:: AIM ::
Rewrite every entry below, swapping "time axis" for "horizontal axis" and leaving all other text unchanged.
==================================================
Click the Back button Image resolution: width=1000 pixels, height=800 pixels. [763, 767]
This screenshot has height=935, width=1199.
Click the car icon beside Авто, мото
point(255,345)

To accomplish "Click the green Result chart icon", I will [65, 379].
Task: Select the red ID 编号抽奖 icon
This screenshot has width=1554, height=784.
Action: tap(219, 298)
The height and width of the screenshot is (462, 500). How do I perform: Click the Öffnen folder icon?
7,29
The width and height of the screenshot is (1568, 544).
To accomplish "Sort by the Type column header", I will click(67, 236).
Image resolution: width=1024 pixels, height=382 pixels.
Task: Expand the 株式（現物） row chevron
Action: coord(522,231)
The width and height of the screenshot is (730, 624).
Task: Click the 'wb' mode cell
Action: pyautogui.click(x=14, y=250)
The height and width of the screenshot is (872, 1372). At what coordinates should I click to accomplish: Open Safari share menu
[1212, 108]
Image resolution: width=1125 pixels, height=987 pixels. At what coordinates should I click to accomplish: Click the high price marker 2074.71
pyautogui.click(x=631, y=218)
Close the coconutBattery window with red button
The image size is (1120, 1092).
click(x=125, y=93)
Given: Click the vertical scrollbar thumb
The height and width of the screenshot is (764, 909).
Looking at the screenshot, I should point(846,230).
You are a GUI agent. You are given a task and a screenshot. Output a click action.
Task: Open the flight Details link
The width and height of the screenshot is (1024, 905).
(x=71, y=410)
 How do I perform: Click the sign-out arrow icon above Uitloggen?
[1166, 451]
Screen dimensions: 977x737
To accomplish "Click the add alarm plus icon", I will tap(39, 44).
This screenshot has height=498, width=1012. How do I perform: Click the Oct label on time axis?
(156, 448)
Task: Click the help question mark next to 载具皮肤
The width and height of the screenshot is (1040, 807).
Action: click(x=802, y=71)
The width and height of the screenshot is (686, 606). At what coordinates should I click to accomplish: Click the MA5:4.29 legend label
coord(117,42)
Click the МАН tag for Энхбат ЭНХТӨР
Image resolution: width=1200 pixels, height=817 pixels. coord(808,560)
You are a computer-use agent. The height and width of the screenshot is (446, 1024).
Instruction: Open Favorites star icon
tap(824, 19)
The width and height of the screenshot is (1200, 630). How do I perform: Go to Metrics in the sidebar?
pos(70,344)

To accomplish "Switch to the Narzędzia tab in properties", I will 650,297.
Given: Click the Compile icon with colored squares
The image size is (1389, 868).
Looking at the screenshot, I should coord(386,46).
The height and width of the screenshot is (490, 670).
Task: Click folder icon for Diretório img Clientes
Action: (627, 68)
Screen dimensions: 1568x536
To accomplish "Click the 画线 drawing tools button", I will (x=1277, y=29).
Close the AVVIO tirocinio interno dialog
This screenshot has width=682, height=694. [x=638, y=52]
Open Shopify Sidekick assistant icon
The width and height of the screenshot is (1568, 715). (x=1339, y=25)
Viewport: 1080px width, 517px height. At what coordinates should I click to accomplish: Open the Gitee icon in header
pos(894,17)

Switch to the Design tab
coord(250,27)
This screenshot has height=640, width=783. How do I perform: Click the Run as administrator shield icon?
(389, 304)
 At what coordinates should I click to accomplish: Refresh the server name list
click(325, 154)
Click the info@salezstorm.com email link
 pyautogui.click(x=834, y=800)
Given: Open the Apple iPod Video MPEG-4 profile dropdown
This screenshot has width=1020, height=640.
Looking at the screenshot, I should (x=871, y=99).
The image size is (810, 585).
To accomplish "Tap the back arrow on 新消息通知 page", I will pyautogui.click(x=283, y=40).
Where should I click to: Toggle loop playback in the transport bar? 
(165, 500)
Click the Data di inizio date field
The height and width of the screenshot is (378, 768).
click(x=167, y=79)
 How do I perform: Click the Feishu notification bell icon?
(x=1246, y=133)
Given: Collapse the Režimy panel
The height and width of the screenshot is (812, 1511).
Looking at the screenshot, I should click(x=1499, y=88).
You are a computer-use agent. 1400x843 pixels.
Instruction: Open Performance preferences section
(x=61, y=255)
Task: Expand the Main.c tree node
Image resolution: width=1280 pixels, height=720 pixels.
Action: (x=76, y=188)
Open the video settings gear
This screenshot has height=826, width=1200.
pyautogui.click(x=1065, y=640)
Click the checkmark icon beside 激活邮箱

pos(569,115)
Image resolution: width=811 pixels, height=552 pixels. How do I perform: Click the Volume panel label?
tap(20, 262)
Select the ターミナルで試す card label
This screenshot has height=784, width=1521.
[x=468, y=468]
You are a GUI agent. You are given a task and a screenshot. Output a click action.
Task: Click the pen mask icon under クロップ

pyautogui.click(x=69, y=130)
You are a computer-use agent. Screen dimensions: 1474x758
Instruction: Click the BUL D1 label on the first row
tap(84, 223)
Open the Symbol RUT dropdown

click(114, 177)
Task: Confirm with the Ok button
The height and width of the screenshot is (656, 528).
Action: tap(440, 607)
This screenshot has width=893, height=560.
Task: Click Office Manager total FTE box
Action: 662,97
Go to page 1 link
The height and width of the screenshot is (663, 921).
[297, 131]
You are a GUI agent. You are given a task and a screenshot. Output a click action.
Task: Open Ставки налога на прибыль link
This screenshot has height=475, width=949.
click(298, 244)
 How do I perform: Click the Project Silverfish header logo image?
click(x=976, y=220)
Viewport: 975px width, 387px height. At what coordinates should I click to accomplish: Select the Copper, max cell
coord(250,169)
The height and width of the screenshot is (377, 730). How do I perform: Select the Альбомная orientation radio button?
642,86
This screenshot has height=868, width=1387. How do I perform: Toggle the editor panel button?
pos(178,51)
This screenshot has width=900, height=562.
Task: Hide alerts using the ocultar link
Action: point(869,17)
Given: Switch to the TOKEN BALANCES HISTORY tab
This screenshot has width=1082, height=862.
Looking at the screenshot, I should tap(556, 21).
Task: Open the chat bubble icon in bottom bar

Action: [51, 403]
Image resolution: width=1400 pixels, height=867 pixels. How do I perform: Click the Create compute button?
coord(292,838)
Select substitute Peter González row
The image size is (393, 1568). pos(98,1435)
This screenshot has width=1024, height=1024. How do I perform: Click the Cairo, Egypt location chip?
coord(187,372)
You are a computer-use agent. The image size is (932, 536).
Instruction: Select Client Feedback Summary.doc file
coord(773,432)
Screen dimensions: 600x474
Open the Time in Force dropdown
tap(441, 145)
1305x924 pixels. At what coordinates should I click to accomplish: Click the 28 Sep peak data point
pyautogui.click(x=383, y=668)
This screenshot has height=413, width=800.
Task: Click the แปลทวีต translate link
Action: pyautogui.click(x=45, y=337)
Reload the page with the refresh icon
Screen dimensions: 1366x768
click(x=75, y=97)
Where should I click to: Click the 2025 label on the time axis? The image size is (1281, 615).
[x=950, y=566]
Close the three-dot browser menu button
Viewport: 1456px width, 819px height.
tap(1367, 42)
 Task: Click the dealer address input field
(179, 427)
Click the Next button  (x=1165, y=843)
==================================================
:: OUTPUT BELOW ::
Click the Back button Image resolution: width=1000 pixels, height=800 pixels. [763, 767]
This screenshot has height=935, width=1199.
Click the car icon beside Авто, мото
point(255,345)

To accomplish "Click the green Result chart icon", I will [65, 379].
Task: Select the red ID 编号抽奖 icon
This screenshot has width=1554, height=784.
Action: tap(219, 298)
The height and width of the screenshot is (462, 500). How do I perform: Click the Öffnen folder icon?
7,29
The width and height of the screenshot is (1568, 544).
To accomplish "Sort by the Type column header", I will click(67, 236).
Image resolution: width=1024 pixels, height=382 pixels.
Task: Expand the 株式（現物） row chevron
Action: coord(522,231)
The width and height of the screenshot is (730, 624).
Task: Click the 'wb' mode cell
Action: pyautogui.click(x=14, y=250)
The height and width of the screenshot is (872, 1372). At what coordinates should I click to accomplish: Open Safari share menu
[1212, 108]
Image resolution: width=1125 pixels, height=987 pixels. At what coordinates should I click to accomplish: Click the high price marker 2074.71
pyautogui.click(x=631, y=218)
Close the coconutBattery window with red button
The image size is (1120, 1092).
click(x=125, y=93)
Given: Click the vertical scrollbar thumb
The height and width of the screenshot is (764, 909).
Looking at the screenshot, I should point(846,230).
You are a GUI agent. You are given a task and a screenshot. Output a click action.
Task: Open the flight Details link
The width and height of the screenshot is (1024, 905).
(x=71, y=410)
 How do I perform: Click the sign-out arrow icon above Uitloggen?
[1166, 451]
Screen dimensions: 977x737
To accomplish "Click the add alarm plus icon", I will tap(39, 44).
This screenshot has height=498, width=1012. How do I perform: Click the Oct label on horizontal axis?
(156, 448)
Task: Click the help question mark next to 载具皮肤
The width and height of the screenshot is (1040, 807).
Action: click(x=802, y=71)
The width and height of the screenshot is (686, 606). At what coordinates should I click to accomplish: Click the MA5:4.29 legend label
coord(117,42)
Click the МАН tag for Энхбат ЭНХТӨР
Image resolution: width=1200 pixels, height=817 pixels. coord(808,560)
You are a computer-use agent. The height and width of the screenshot is (446, 1024).
Instruction: Open Favorites star icon
tap(824, 19)
The width and height of the screenshot is (1200, 630). How do I perform: Go to Metrics in the sidebar?
pos(70,344)

To accomplish "Switch to the Narzędzia tab in properties", I will 650,297.
Given: Click the Compile icon with colored squares
The image size is (1389, 868).
Looking at the screenshot, I should coord(386,46).
The height and width of the screenshot is (490, 670).
Task: Click folder icon for Diretório img Clientes
Action: (627, 68)
Screen dimensions: 1568x536
To accomplish "Click the 画线 drawing tools button", I will (x=1277, y=29).
Close the AVVIO tirocinio interno dialog
This screenshot has width=682, height=694. [x=638, y=52]
Open Shopify Sidekick assistant icon
The width and height of the screenshot is (1568, 715). (x=1339, y=25)
Viewport: 1080px width, 517px height. At what coordinates should I click to accomplish: Open the Gitee icon in header
pos(894,17)

Switch to the Design tab
coord(250,27)
This screenshot has height=640, width=783. How do I perform: Click the Run as administrator shield icon?
(389, 304)
 At what coordinates should I click to accomplish: Refresh the server name list
click(325, 154)
Click the info@salezstorm.com email link
 pyautogui.click(x=834, y=800)
Given: Open the Apple iPod Video MPEG-4 profile dropdown
This screenshot has width=1020, height=640.
Looking at the screenshot, I should (x=871, y=99).
The image size is (810, 585).
To accomplish "Tap the back arrow on 新消息通知 page", I will pyautogui.click(x=283, y=40).
Where should I click to: Toggle loop playback in the transport bar? 
(165, 500)
Click the Data di inizio date field
The height and width of the screenshot is (378, 768).
click(x=167, y=79)
 How do I perform: Click the Feishu notification bell icon?
(x=1246, y=133)
Given: Collapse the Režimy panel
The height and width of the screenshot is (812, 1511).
Looking at the screenshot, I should click(x=1499, y=88).
You are a computer-use agent. 1400x843 pixels.
Instruction: Open Performance preferences section
(x=61, y=255)
Task: Expand the Main.c tree node
Image resolution: width=1280 pixels, height=720 pixels.
Action: (x=76, y=188)
Open the video settings gear
This screenshot has height=826, width=1200.
pyautogui.click(x=1065, y=640)
Click the checkmark icon beside 激活邮箱

pos(569,115)
Image resolution: width=811 pixels, height=552 pixels. How do I perform: Click the Volume panel label?
tap(20, 262)
Select the ターミナルで試す card label
This screenshot has height=784, width=1521.
[x=468, y=468]
You are a GUI agent. You are given a task and a screenshot. Output a click action.
Task: Click the pen mask icon under クロップ

pyautogui.click(x=69, y=130)
You are a computer-use agent. Screen dimensions: 1474x758
Instruction: Click the BUL D1 label on the first row
tap(84, 223)
Open the Symbol RUT dropdown

click(114, 177)
Task: Confirm with the Ok button
The height and width of the screenshot is (656, 528).
Action: tap(440, 607)
This screenshot has width=893, height=560.
Task: Click Office Manager total FTE box
Action: 662,97
Go to page 1 link
The height and width of the screenshot is (663, 921).
[297, 131]
You are a GUI agent. You are given a task and a screenshot. Output a click action.
Task: Open Ставки налога на прибыль link
This screenshot has height=475, width=949.
click(298, 244)
 How do I perform: Click the Project Silverfish header logo image?
click(x=976, y=220)
Viewport: 975px width, 387px height. At what coordinates should I click to accomplish: Select the Copper, max cell
coord(250,169)
The height and width of the screenshot is (377, 730). How do I perform: Select the Альбомная orientation radio button?
642,86
This screenshot has height=868, width=1387. How do I perform: Toggle the editor panel button?
pos(178,51)
This screenshot has width=900, height=562.
Task: Hide alerts using the ocultar link
Action: point(869,17)
Given: Switch to the TOKEN BALANCES HISTORY tab
This screenshot has width=1082, height=862.
Looking at the screenshot, I should tap(556, 21).
Task: Open the chat bubble icon in bottom bar

Action: [51, 403]
Image resolution: width=1400 pixels, height=867 pixels. How do I perform: Click the Create compute button?
coord(292,838)
Select substitute Peter González row
The image size is (393, 1568). pos(98,1435)
This screenshot has width=1024, height=1024. How do I perform: Click the Cairo, Egypt location chip?
coord(187,372)
You are a computer-use agent. The image size is (932, 536).
Instruction: Select Client Feedback Summary.doc file
coord(773,432)
Screen dimensions: 600x474
Open the Time in Force dropdown
tap(441, 145)
1305x924 pixels. At what coordinates should I click to accomplish: Click the 28 Sep peak data point
pyautogui.click(x=383, y=668)
This screenshot has height=413, width=800.
Task: Click the แปลทวีต translate link
Action: pyautogui.click(x=45, y=337)
Reload the page with the refresh icon
Screen dimensions: 1366x768
click(x=75, y=97)
Where should I click to: Click the 2025 label on the horizontal axis? The image size is (1281, 615).
[x=950, y=566]
Close the three-dot browser menu button
Viewport: 1456px width, 819px height.
tap(1367, 42)
 Task: Click the dealer address input field
(179, 427)
Click the Next button  (x=1165, y=843)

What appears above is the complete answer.